На этом случае, закончившемся непедагогичным перегибом отца и слезами матери, его взаимоотношения с органами правопорядка прервались надолго. После окончания школы Николая призвали в армию, где он получил специальность водителя. Демобилизовавшись, Левашов устроился работать в ПМК, а года через два по совету приятеля перешел в таксопарк. Теперь он среди таксистов, несмотря на молодость, числится в ветеранах. Кого только не доводилось возить ему за эти годы! Как-то летним вечером остановил машину седой, но еще не старый мужчина с рваным шрамом, пересекавшим лоб. Однако, несмотря на дефект, его лицо чем-то притягивало к себе, возможно, взглядом пристальных голубых глаз, внимательно смотрящих на мир. Пассажир попросил показать ему город. Он оказался знаменитым московским режиссером, театру которого предстояло гастролировать здесь почти месяц. С билетами дела обстояли сложно, и вряд ли Николай попал бы в театр, если бы щедрый пассажир не одарил его контрамарками. Потом они с Верой долго вспоминали эти спектакли.
Второй раз в милиции он оказался, как сам считал, справедливо и за дело: Торопясь, он значительно превысил скорость, и его уже за городом задержал автоинспектор. Пришлось нести в ГАИ характеристику от Каштанова. Там ему «промыли мозги»: почти две недели по вечерам пришлось ходить на лекции, которые, к тому же, оказались платными. Потом заставили пересдать на права и записали в толстую алфавитную книгу. Как сообщили знатоки, эта книга — печально известный среди шоферов журнал автоинспекции. Теперь значиться ему там до самой пенсии: подобные документы уничтожаются лишь через двадцать пять лет!
… В милиции следователь долго, около двух часов, допрашивал Любу. Наконец, в половине четвертого ночи, он занялся Левашовым. За это время Николай успел отвести Любу домой, позвонить жене, потом съездить в УВД за дежурным судмедэкспертом. Милиции пришлось прибегнуть к помощи Николая, так как оперативные машины прочесывали ночной город в поисках второго преступника. Говорить жене о своем истинном местонахождении он не захотел, заранее предвидя реакцию: обязательно начнет волноваться, чего доброго, прибежит в отделение спасать мужа от беды.

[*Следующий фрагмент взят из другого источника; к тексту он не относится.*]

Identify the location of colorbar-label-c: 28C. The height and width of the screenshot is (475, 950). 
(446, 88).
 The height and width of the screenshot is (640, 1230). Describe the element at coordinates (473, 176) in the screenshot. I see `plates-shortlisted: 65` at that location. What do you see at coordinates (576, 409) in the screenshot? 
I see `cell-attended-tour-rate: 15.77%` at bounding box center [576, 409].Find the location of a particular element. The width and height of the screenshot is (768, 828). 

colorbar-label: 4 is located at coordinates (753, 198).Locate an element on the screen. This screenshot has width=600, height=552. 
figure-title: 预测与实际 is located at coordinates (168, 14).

Он вошел в небольшой кабинет, почти пустой, с двумя столами впритык. На одном стояла пишущая машинка, за другим сидел человек в штатском — средних лет мужчина в темно-сером костюме и кофейного цвета рубашке с галстуком в тон, несколько полноватый, с усталыми покрасневшими глазами на смуглом лице. Он протянул Левашову руку:
— Старший следователь по особо важным делам капитан Бондаренко.
Перед следователем лежал двойной лист бумаги с заголовком «Протокол допроса». Он заполнил анкетные данные на Левашова, попросил его расписаться внизу, где что-то говорилось об уголовной ответственности за ложные показания.